Politik : EuGH: Europas Recht soll schneller werden

Albrecht Meier

Eine Niederländerin, vier Schafe und zwei Ziegen beschäftigen in diesen Wochen den Europäischen Gerichtshof (EuGH) in Luxemburg. Es geht zwar nur um ein paar Haustiere - aber für das Gericht, das sich sonst auch schon einmal jahrelang mit europäischen Wettbewerbsverfahren herumschlägt, ist der Rechtsstreit von Frau Jippes aus Holland von grundsätzlicher Bedeutung. Tierschutz, Verhältnismäßigkeit der Mittel, die Impfpolitik der EU - all dies steht auf dem Prüfstand. Vor allem aber will das EuGH anhand des Falles von Frau Jippes den Beweis erbringen, dass das Gericht auch schnell urteilen kann. Noch vor der Sommerpause soll die Niederländerin erfahren, ob sie sich auf dem Höhepunkt der Maul- und Klauenseuche zu Recht gegen eine Zwangsimpfung ihrer Tiere wehren konnte.

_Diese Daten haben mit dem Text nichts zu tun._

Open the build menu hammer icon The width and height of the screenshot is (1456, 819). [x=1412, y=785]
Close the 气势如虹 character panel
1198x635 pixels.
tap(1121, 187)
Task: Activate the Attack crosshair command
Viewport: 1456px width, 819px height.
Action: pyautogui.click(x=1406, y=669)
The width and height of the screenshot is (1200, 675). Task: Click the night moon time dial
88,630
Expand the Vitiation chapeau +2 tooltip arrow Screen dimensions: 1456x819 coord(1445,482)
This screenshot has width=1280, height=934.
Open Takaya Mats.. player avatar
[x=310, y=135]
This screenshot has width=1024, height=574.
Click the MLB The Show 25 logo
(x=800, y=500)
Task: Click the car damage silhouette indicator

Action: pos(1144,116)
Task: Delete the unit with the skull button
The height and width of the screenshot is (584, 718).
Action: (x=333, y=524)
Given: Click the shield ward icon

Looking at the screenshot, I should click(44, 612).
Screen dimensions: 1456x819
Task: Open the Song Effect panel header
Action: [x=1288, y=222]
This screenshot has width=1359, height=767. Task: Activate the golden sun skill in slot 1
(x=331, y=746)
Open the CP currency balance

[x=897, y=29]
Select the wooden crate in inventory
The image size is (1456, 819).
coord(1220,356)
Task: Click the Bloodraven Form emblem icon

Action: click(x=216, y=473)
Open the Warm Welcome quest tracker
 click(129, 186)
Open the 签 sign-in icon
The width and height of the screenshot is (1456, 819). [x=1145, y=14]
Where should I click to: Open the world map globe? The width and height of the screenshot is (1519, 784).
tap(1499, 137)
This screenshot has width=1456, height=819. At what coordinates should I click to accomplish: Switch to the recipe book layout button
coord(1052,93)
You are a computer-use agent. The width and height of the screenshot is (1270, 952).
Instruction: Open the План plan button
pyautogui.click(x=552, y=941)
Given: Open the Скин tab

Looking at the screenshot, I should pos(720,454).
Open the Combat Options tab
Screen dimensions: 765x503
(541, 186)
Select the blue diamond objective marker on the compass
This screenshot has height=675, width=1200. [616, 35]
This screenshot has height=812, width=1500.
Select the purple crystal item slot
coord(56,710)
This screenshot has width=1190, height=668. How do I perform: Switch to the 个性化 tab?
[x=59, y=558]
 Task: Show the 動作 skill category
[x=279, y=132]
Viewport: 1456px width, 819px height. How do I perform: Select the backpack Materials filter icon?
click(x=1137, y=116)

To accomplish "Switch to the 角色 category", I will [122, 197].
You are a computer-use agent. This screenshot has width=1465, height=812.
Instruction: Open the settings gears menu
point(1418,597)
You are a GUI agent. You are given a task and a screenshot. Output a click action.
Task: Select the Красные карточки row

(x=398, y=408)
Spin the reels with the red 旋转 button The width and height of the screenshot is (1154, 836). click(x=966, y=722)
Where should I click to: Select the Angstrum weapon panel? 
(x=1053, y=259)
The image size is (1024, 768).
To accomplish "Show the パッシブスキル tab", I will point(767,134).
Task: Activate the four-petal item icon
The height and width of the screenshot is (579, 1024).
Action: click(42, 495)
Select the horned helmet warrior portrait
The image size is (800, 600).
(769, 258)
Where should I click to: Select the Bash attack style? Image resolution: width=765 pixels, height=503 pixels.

Schnelle Urteile sollen künftig beim Europäischen Gerichtshof keine Seltenheit mehr sein, wie Kurt Riechenberg, der Kabinettschef des Gerichtshofs-Präsidenten, am Donnerstag in Berlin erklärte. Darüber hinaus sieht der Vertrag von Nizza, den die Staats- und Regierungschefs der EU im vergangenen Dezember aushandelten, eine Neuordnung der Instanzen vor. In den kommenden fünf Jahren soll beim EuGH eine neue Eingangsinstanz geschaffen werden, mit deren Hilfe die übergeordneten Instanzen - das Gericht erster Instanz und der Europäische Gerichtshof - entlastet werden. Die Eingangsinstanz soll künftig unter anderem Streitfälle zwischen Bediensteten und Institutionen sowie Marken- und Patentrechtsverfahren klären. Der Großteil der Fälle wird in Zukunft am Gericht erster Instanz verhandelt, während der Europäische Gerichtshof zu einer Art Verfassungsgericht mutieren würde.

Nach dieser Neuordnung der Instanzen würde es für Unternehmen wie VW künftig auch schwerer, eine Entscheidung des Gerichts erster Instanz beim EuGH anzufechten. Beim EuGH ist derzeit ein Revisionsverfahren anhängig, das der Wolfsburger Konzern angestrengt hat. Das Gericht erster Instanz hatte ein Rekord-Bußgeld in der Höhe von 176 Millionen Mark gegen den VW-Konzern verhängt, dessen italienische Vertragshändler ausländischen Kunden den Autokauf unmöglich machten.